On Friday 26 September, after five years of negotiations, the EU and Canada agreed in principle to a text for the Comprehensive Economic Trade Agreement (CETA). It is certainly comprehensive, running to 1,500 pages. It is the first such agreement signed by the EU as part of its policy (since the Lisbon Treaty) of assuming competence for trade and investment from the individual Member States. Its contents have therefore been keenly anticipated as an indication of the tone of future agreements, particularly as regards investment protection and investor-state dispute resolution (ISDS) contained in Chapter X.

CETA’s provisions are comprehensive as regards both of these areas, but with significant caveats, largely mirroring the drafts that have so far been made public in the EU-US forthcoming agreement in the Transatlantic Trade and Investment Partnership (TTIP) (see our earlier post on the TTIP consultation here).
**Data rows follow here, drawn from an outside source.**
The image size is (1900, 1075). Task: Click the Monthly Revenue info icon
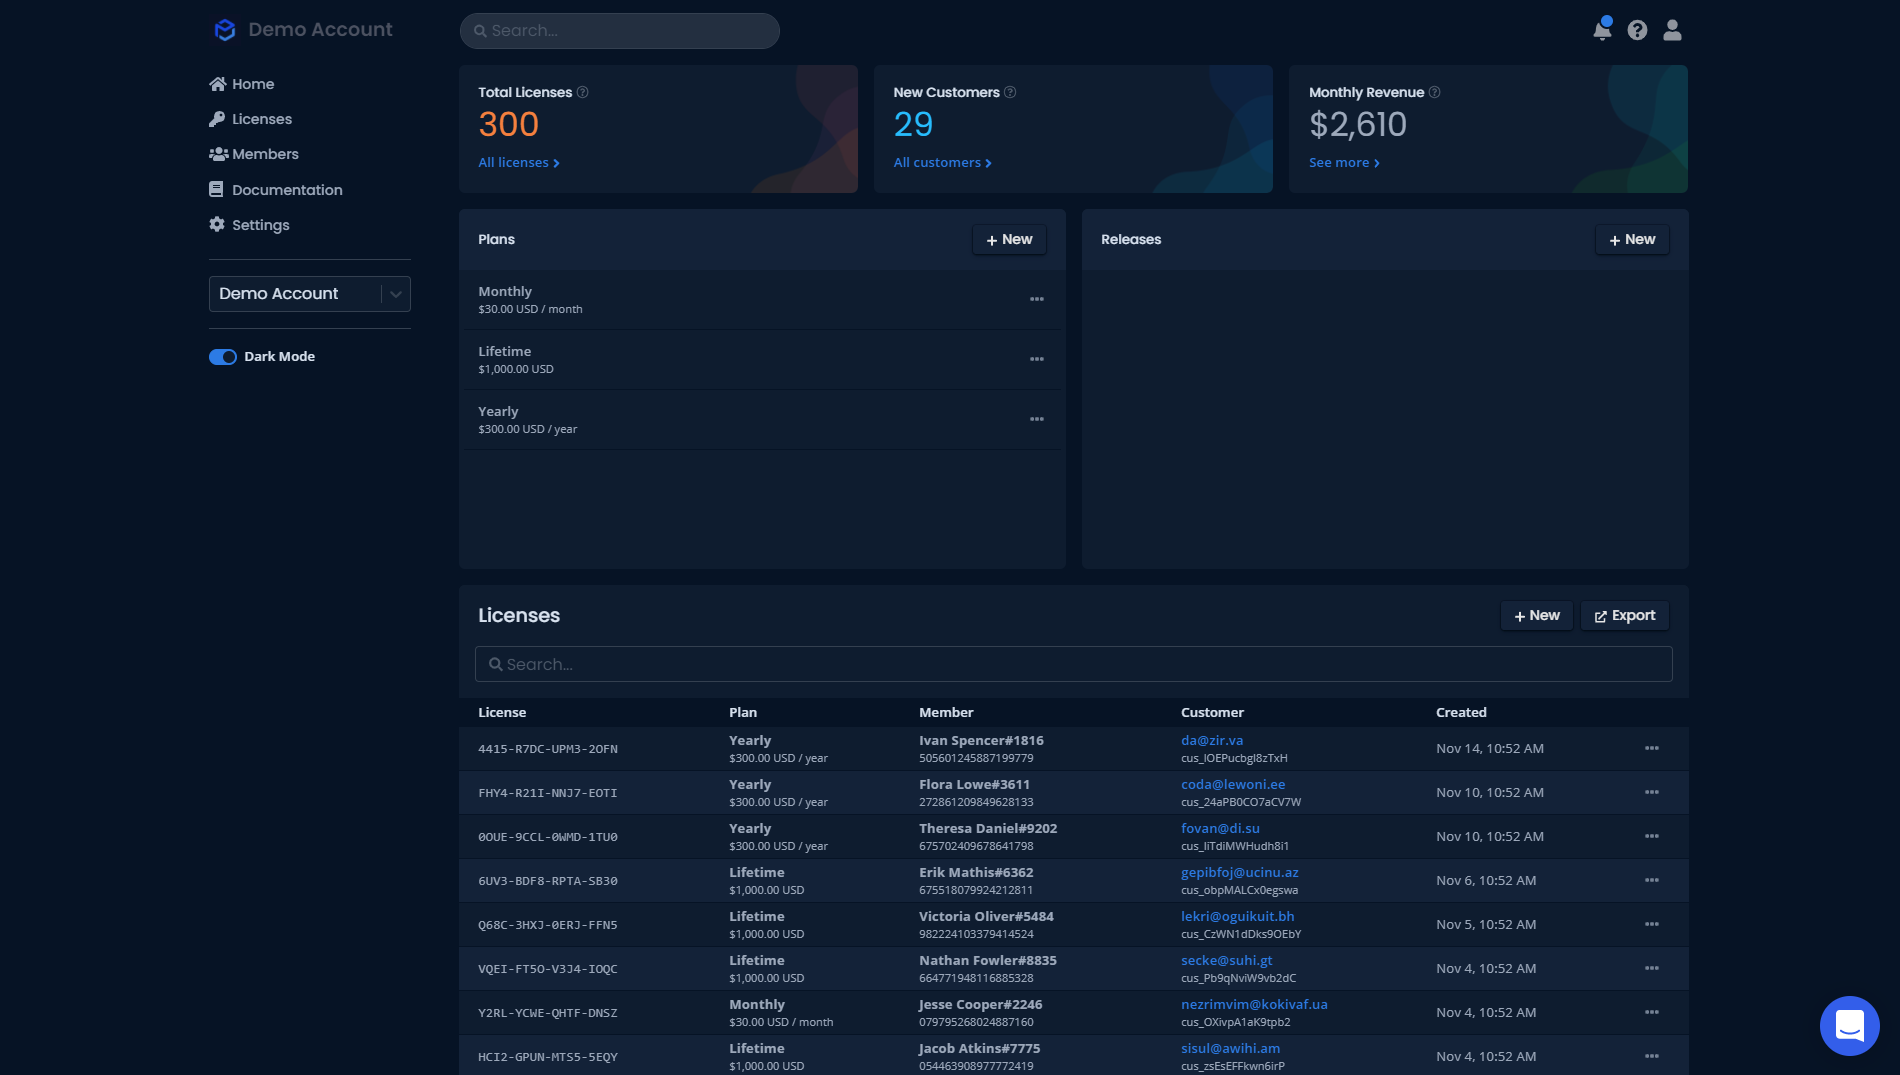pyautogui.click(x=1434, y=92)
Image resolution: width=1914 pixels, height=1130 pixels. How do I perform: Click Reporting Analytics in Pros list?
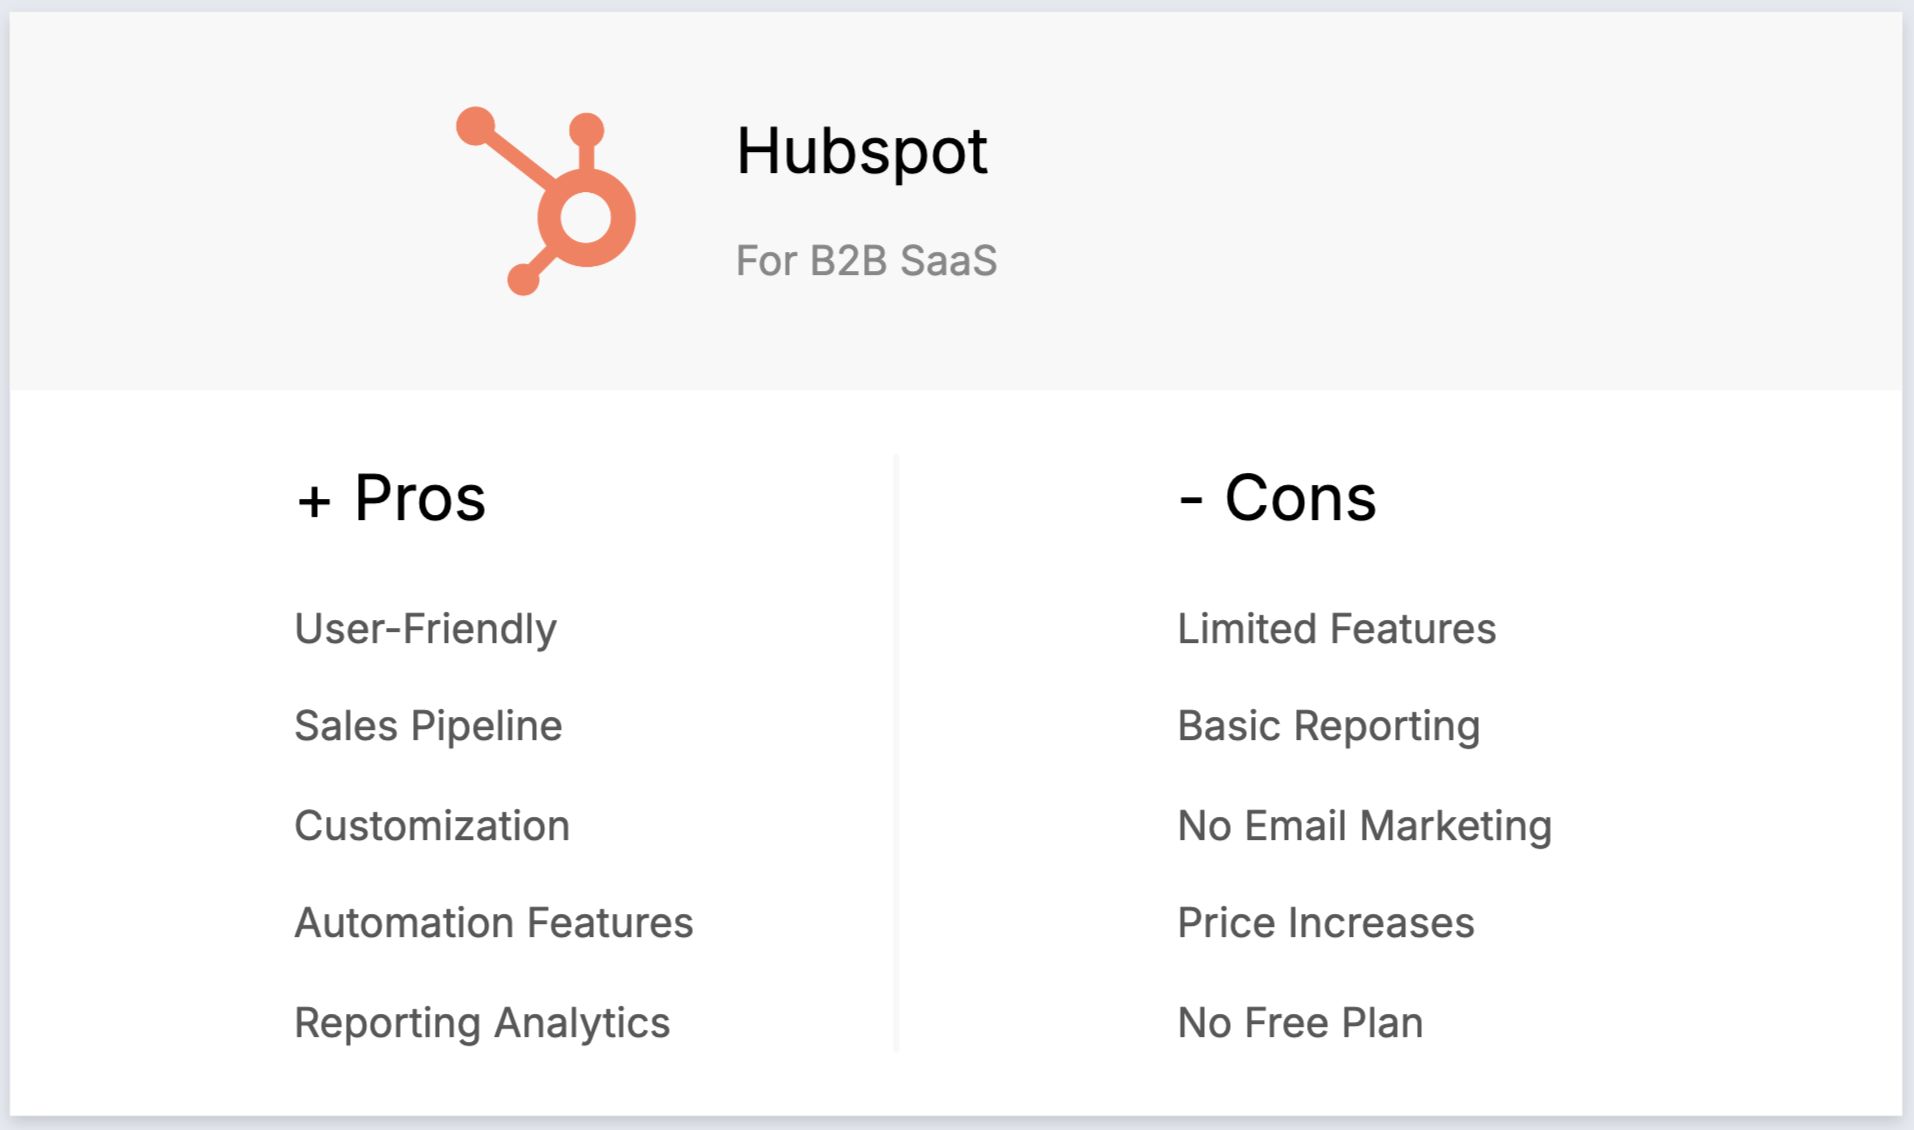[x=482, y=1023]
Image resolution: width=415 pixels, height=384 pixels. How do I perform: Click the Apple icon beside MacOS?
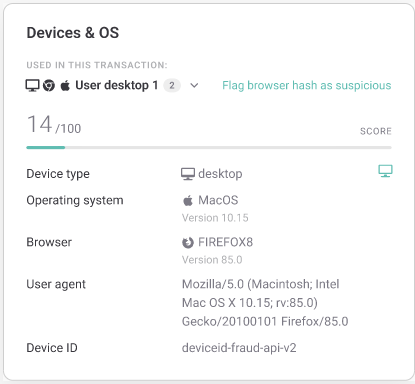pyautogui.click(x=188, y=200)
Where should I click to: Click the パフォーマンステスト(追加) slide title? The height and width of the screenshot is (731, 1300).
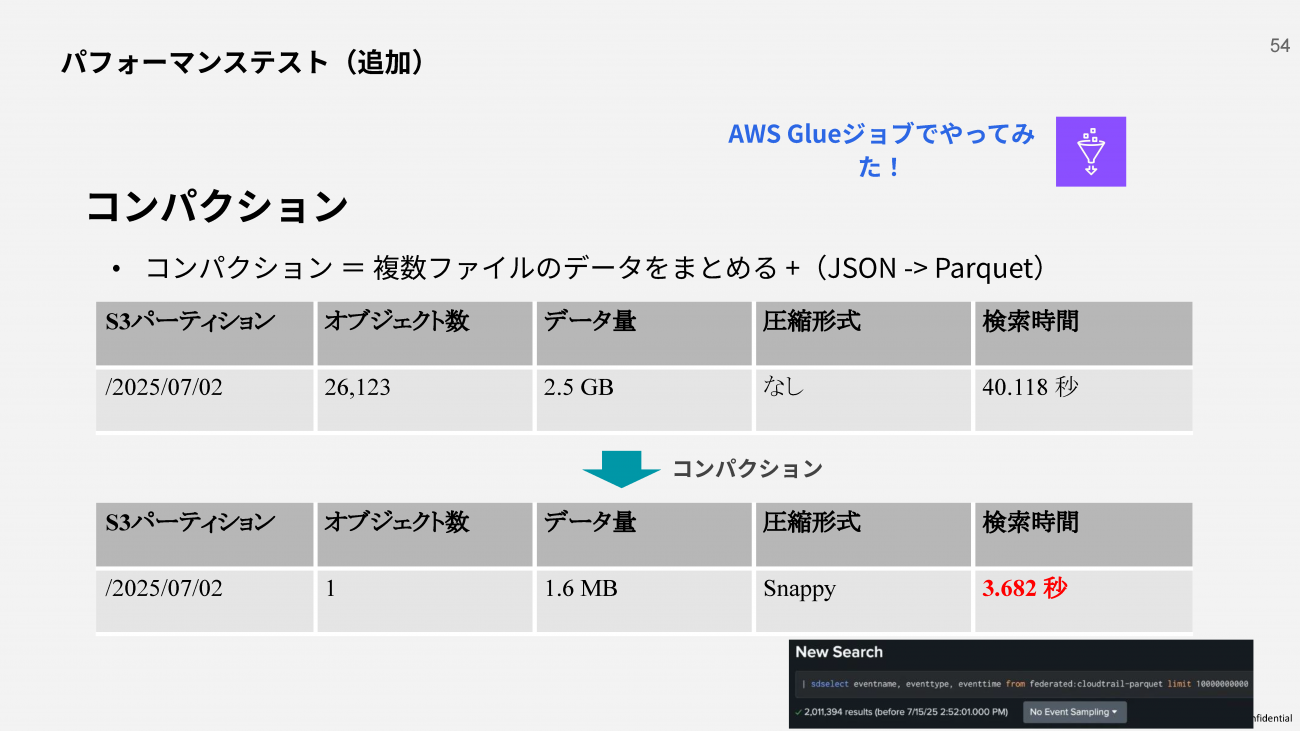245,62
As its Preamble sets out, the agreement expressly recognizes “that the protection of investments… stimulates mutually beneficial business activity“. At the same time, it stresses principles of governmental autonomy (including enforcement of labour and environmental laws) which can in some circumstances limit the rights of the investor. It also points out the responsibility of businesses to respect “internationally recognized standards of corporate social responsibility“, bringing these soft law norms into the ambit of the agreement.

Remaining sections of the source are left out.